- **What to work on**:
For the copy, please give all of the data again exactly and leave the pictures out.

[Stored dataset items]
BEGIN

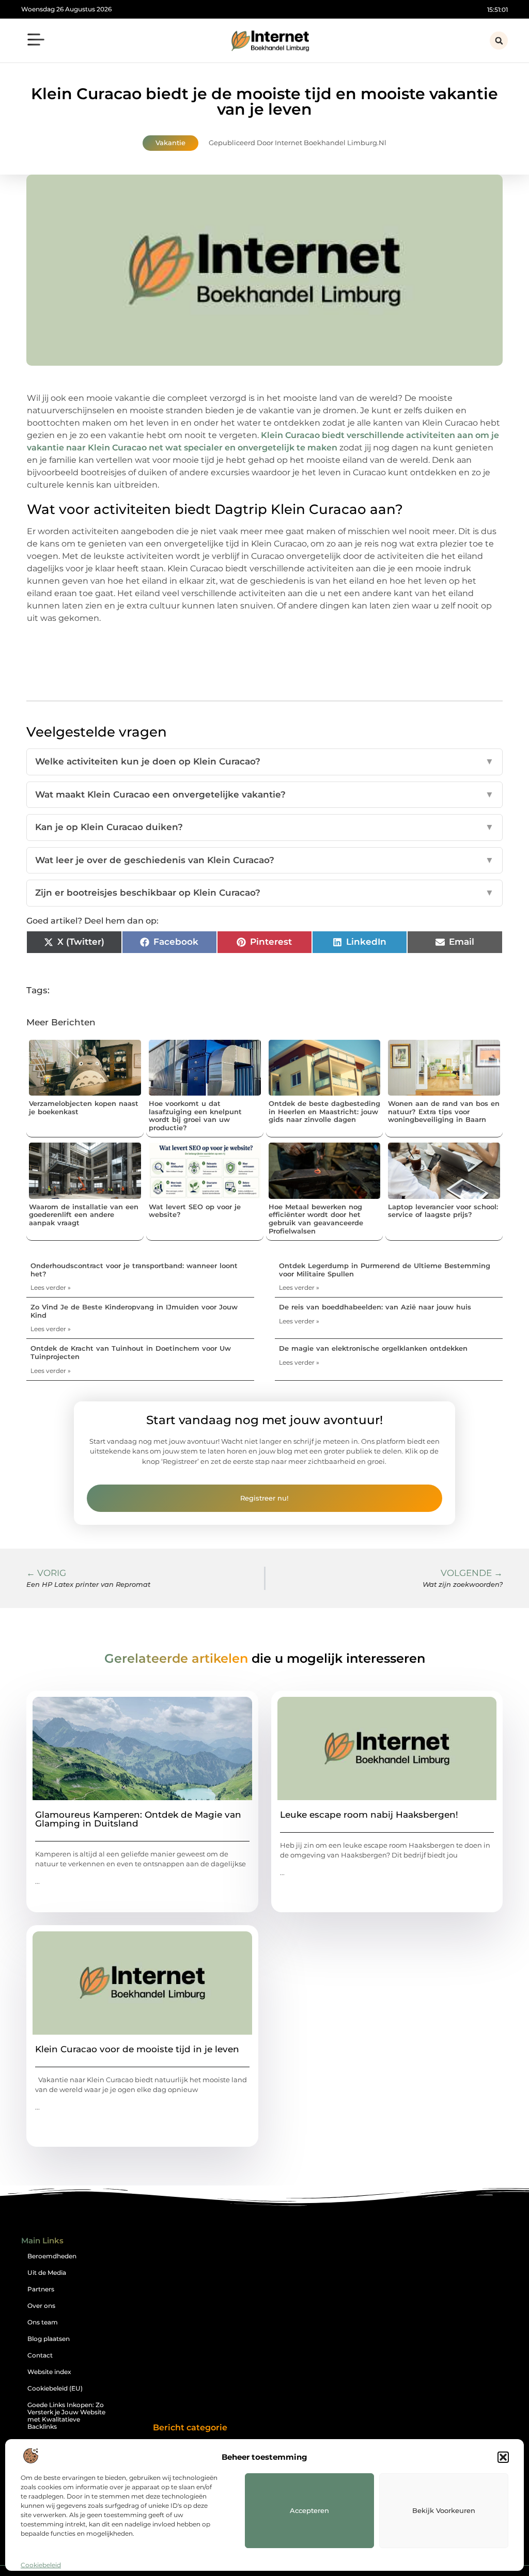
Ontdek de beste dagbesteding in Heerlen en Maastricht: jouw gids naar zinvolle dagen (324, 1111)
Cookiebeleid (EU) (55, 2388)
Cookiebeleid (41, 2565)
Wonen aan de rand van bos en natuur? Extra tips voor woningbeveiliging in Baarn (444, 1111)
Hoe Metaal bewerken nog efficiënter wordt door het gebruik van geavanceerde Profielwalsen (316, 1219)
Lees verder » (50, 1287)
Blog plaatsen (48, 2339)
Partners (40, 2289)
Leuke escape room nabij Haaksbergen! (369, 1814)
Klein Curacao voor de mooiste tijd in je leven (137, 2049)
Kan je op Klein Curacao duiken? (264, 827)
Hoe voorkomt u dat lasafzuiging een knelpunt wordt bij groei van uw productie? (195, 1115)
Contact (40, 2355)
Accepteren (309, 2510)
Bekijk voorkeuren (443, 2510)
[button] (503, 2457)
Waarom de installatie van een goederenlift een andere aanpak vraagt (83, 1215)
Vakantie (170, 142)
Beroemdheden (51, 2256)
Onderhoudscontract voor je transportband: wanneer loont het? (134, 1269)
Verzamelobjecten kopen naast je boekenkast (83, 1107)
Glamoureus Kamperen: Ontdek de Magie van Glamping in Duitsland (138, 1819)
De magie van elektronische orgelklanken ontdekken (373, 1348)
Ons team (42, 2322)
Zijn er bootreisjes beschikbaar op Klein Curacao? (264, 892)
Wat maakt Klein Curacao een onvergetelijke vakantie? (264, 794)
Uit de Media (46, 2272)
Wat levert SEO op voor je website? (195, 1211)
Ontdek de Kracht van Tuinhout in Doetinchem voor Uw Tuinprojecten (130, 1352)
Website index (49, 2372)
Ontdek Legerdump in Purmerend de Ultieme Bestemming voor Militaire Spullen (384, 1269)
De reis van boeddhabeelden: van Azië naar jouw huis (375, 1307)
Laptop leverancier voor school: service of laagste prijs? (443, 1211)
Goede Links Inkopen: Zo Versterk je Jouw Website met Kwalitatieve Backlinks (66, 2415)
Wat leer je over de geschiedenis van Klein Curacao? (264, 860)
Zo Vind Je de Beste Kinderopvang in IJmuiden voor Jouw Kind (134, 1311)
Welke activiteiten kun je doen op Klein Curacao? (264, 761)
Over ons (41, 2305)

END

- **Task answer**:
Ontdek de beste dagbesteding in Heerlen en Maastricht: jouw gids naar zinvolle dagen (324, 1111)
Cookiebeleid (EU) (55, 2388)
Cookiebeleid (41, 2565)
Wonen aan de rand van bos en natuur? Extra tips voor woningbeveiliging in Baarn (444, 1111)
Hoe Metaal bewerken nog efficiënter wordt door het gebruik van geavanceerde Profielwalsen (316, 1219)
Lees verder » (50, 1287)
Blog plaatsen (48, 2339)
Partners (40, 2289)
Leuke escape room nabij Haaksbergen! (369, 1814)
Klein Curacao voor de mooiste tijd in je leven (137, 2049)
Kan je op Klein Curacao duiken? (264, 827)
Hoe voorkomt u dat lasafzuiging een knelpunt wordt bij groei van uw productie? (195, 1115)
Contact (40, 2355)
Accepteren (309, 2510)
Bekijk voorkeuren (443, 2510)
[button] (503, 2457)
Waarom de installatie van een goederenlift een andere aanpak vraagt (83, 1215)
Vakantie (170, 142)
Beroemdheden (51, 2256)
Onderhoudscontract voor je transportband: wanneer loont het? (134, 1269)
Verzamelobjecten kopen naast je boekenkast (83, 1107)
Glamoureus Kamperen: Ontdek de Magie van Glamping in Duitsland (138, 1819)
De magie van elektronische orgelklanken ontdekken (373, 1348)
Ons team (42, 2322)
Zijn er bootreisjes beschikbaar op Klein Curacao? (264, 892)
Wat maakt Klein Curacao een onvergetelijke vakantie? (264, 794)
Uit de Media (46, 2272)
Wat levert SEO op voor je website? (195, 1211)
Ontdek de Kracht van Tuinhout in Doetinchem voor Uw Tuinprojecten (130, 1352)
Website index (49, 2372)
Ontdek Legerdump in Purmerend de Ultieme Bestemming voor Militaire Spullen (384, 1269)
De reis van boeddhabeelden: van Azië naar jouw huis (375, 1307)
Laptop leverancier voor school: service of laagste prijs? (443, 1211)
Goede Links Inkopen: Zo Versterk je Jouw Website met Kwalitatieve Backlinks (66, 2415)
Wat leer je over de geschiedenis van Klein Curacao? (264, 860)
Zo Vind Je de Beste Kinderopvang in IJmuiden voor Jouw Kind (134, 1311)
Welke activiteiten kun je doen op Klein Curacao? (264, 761)
Over ons (41, 2305)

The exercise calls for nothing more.